Bernero hasn't talked much during the campaign about his nearly two decades of experience in government as a county commissioner, state senator, state representative and now mayor of Lansing for the last five years. He stayed away from coming across as a career politician again during tonight's debate, other than talking about his record in Lansing.
Bernero said he's getting results in Lansing, where he has balanced the budget every year without raising taxes and has brought jobs to the city. He said he can apply the same principles to state government and balance Michigan's budget without gimmicks.
Bernero and Snyder made clear tonight they have fundamental differences on the state's use of tax incentives to attract companies to Michigan.
"My opponent has taken kind of a philosophical approach saying we should do away with tax incentives. I disagree," Bernero said. "I think that would be unilateral disarmament."

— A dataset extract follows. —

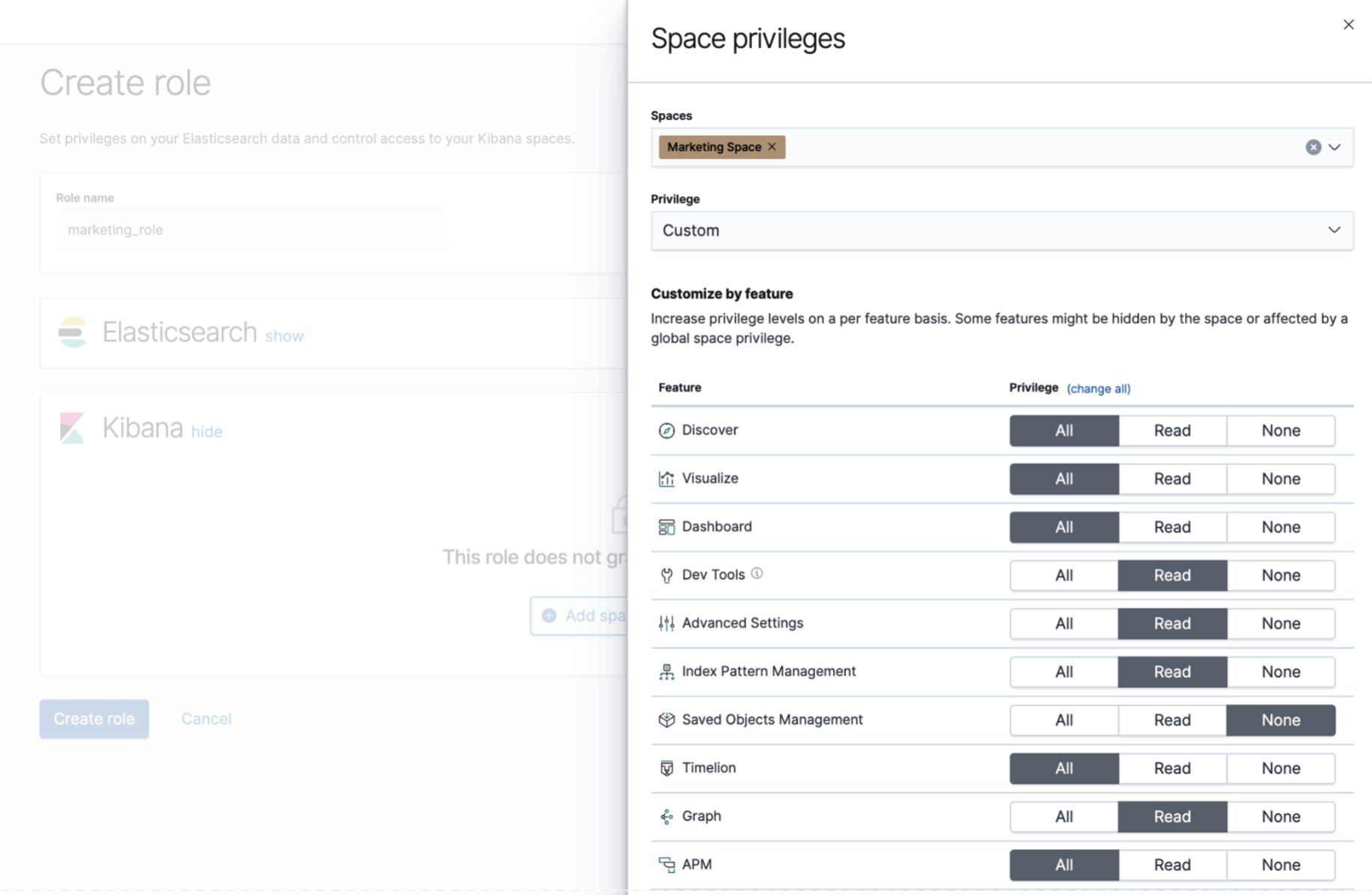Click the Elasticsearch logo icon
Screen dimensions: 1372x895
(72, 332)
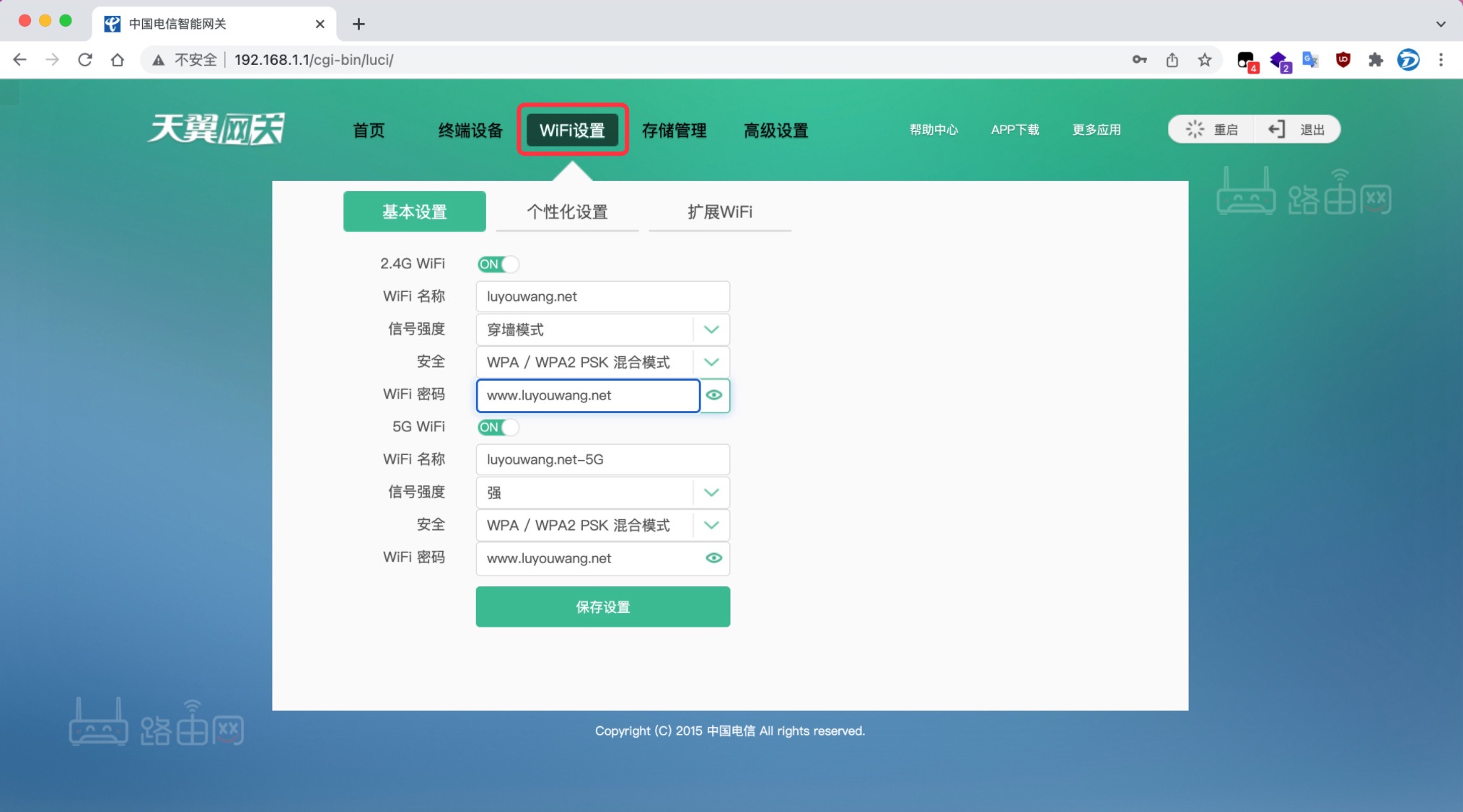
Task: Bookmark the page via the star icon
Action: coord(1205,60)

Snyder called it a math problem. He said "massive incentives" wouldn't be needed if the state didn't have a broken tax and regulatory system.
"You don't create jobs by buying people into our state and giving huge checks out to people," he said. "You create jobs by having free enterprise work. And you have free enterprise work by having the most level competitive playing field."
As far as the state's film incentives, Bernero said he'd hate to pull the rug out from under the program right now. Snyder has taken a stance against the incentives.
Both candidates were asked where they stand on abortion, gay marriage and affirmative action. Bernero said Michigan is stuck with state constitutional provisions on affirmative action and gay marriage, but he's "100 percent pro-choice" and supports civil unions and diversity.
"I personally don't have any problem with gay marriage," he said. "If somebody wants to spend their life with one person, I think that's a good thing and I don't know why government would want to step in the way of that, so I think we should look at domestic partnerships and civil unions that can be done without broaching that constitutional restriction that's there."
Snyder said he's pro-life except in cases of rape, incest or when the mother's life is in danger. He used the abortion question to talk about his preferred subject: jobs.
"If you're pro-life or pro-choice, one of the best answers we can get is to create jobs because that helps abortions go down overall," he said.
On gay marriage, Snyder said he believes marriage is between a man and a woman, "but people should also have the ability to make contracts between themselves." On the topic of affirmative action, Snyder said, "I don't believe in quotas."
The debate was sponsored by The 2010 Great Debates Sponsoring Coalition, which is comprised of more than 20 business, labor and nonprofit organizations, in collaboration with the Ann Arbor-based Center For Michigan and Detroit Public Television.